SemanticKITTI (3D Occupancy):
- Achieved a RayIoU of 50.20, outperforming LetOccFlow (47.06) and other baselines.
- Demonstrated superior performance in predicting small dynamic objects and inferring geometry in occluded regions (e.g., behind cars).
KITTI-MOT (Occupancy Flow):
- Achieved state-of-the-art depth estimation metrics (DE: 1.907) and competitive optical flow results (EPE: 6.788) without using 2D optical flow supervision.
- Showed strong generalization: A model trained on SemanticKITTI and tested on KITTI-MOT without fine-tuning achieved even better results, highlighting robustness.
nuScenes (3D Occupancy Flow):
- Set a new state-of-the-art with a RayIoU of 41.39 and reduced Mean Average Velocity Error (mAVE) by 7.7% compared to LetOccFlow (1.31 vs 1.45).
Efficiency:
- The model is significantly lighter than LetOccFlow: 32.4M parameters (vs. 253.3M) and 405 GFLOPs (vs. 3202 GFLOPs), resulting in 3.78 FPS on a V100 GPU compared to 1.04 FPS.

5. Significance

SelfOccFlow represents a major step forward in autonomous perception by removing the "label bottleneck" for 3D occupancy flow.

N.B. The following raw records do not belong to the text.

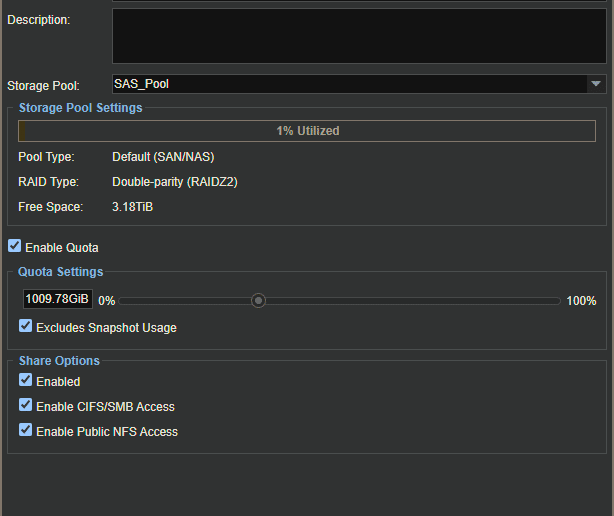Click the Enable CIFS/SMB Access label
This screenshot has width=614, height=516.
[x=105, y=407]
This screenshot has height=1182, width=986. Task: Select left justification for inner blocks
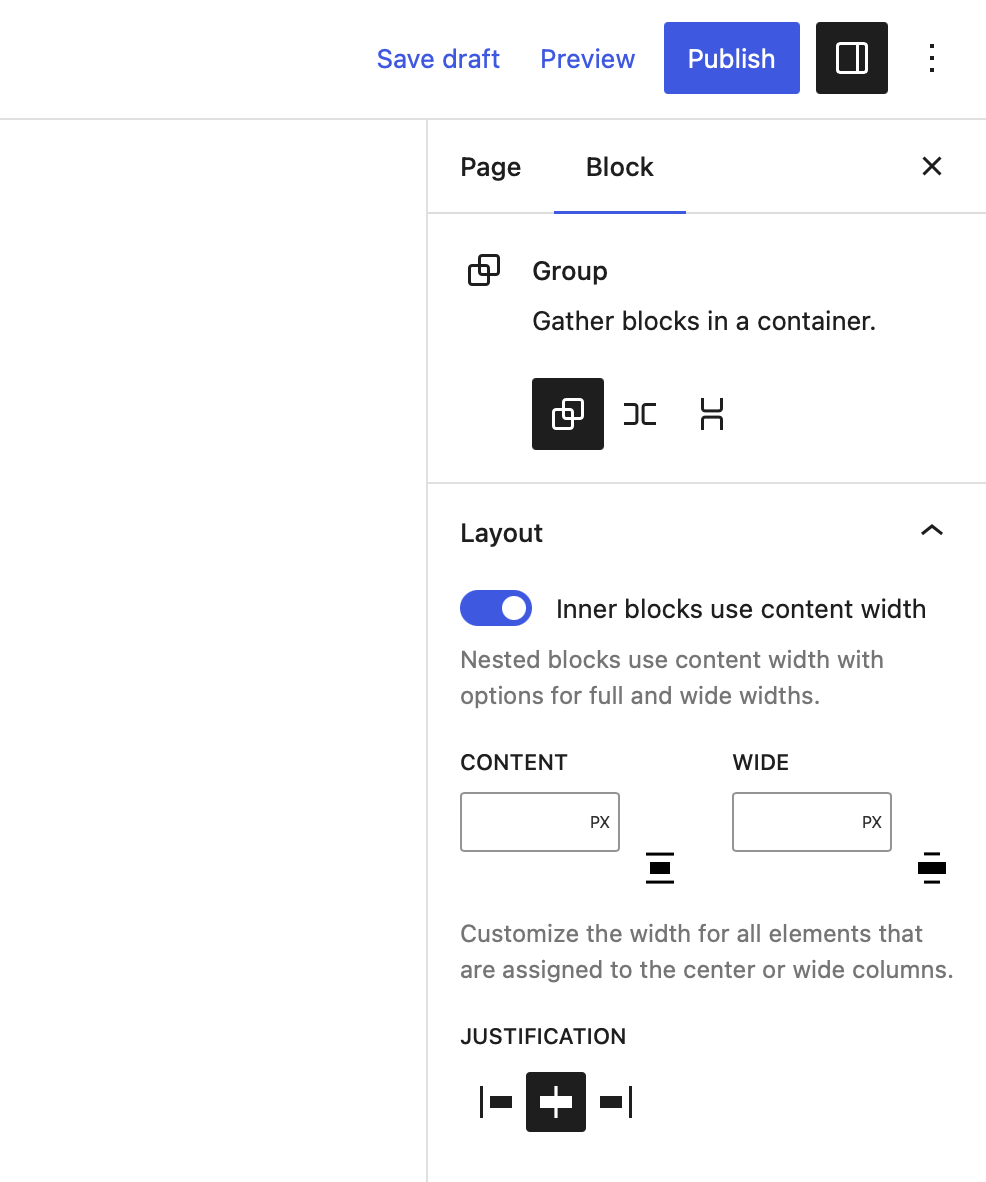pyautogui.click(x=495, y=1101)
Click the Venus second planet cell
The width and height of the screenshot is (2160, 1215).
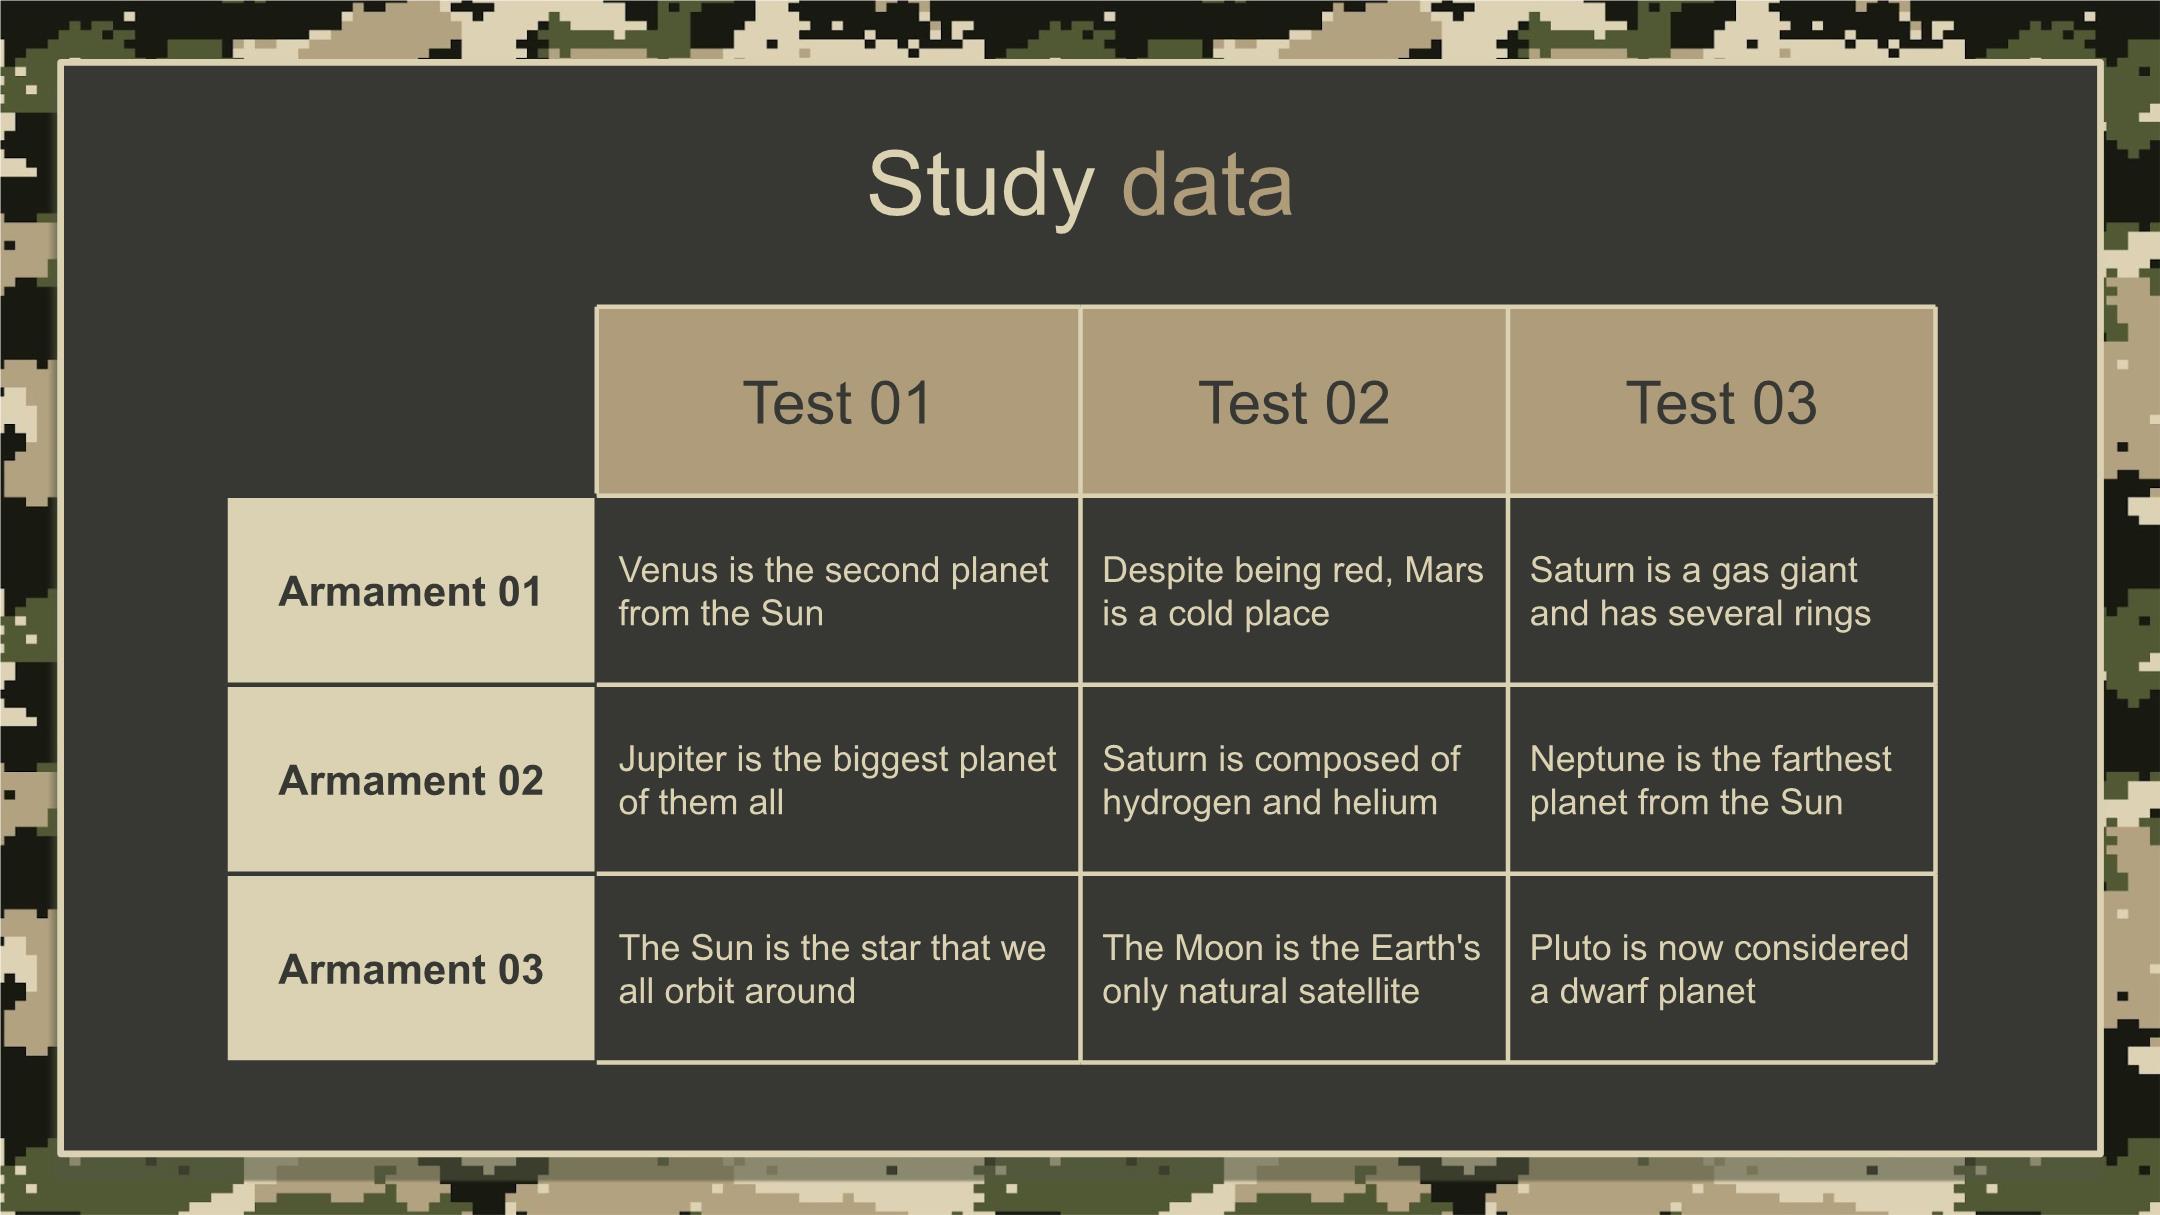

Scalability: By relying solely on self-supervision, the method can be trained on vast amounts of unlabeled driving data, making it highly scalable.
Efficiency: The lightweight architecture makes it feasible for real-time deployment on vehicle hardware.
Robustness: The semantic disentanglement and foundation model guidance provide a stable way to handle complex dynamic scenes without the noise often introduced by motion-based separation or external flow priors.

This work demonstrates that high-quality 3D scene understanding and motion estimation can be achieved purely through spatio-temporal consistency and feature learning, paving the way for more accessible and robust autonomous driving systems.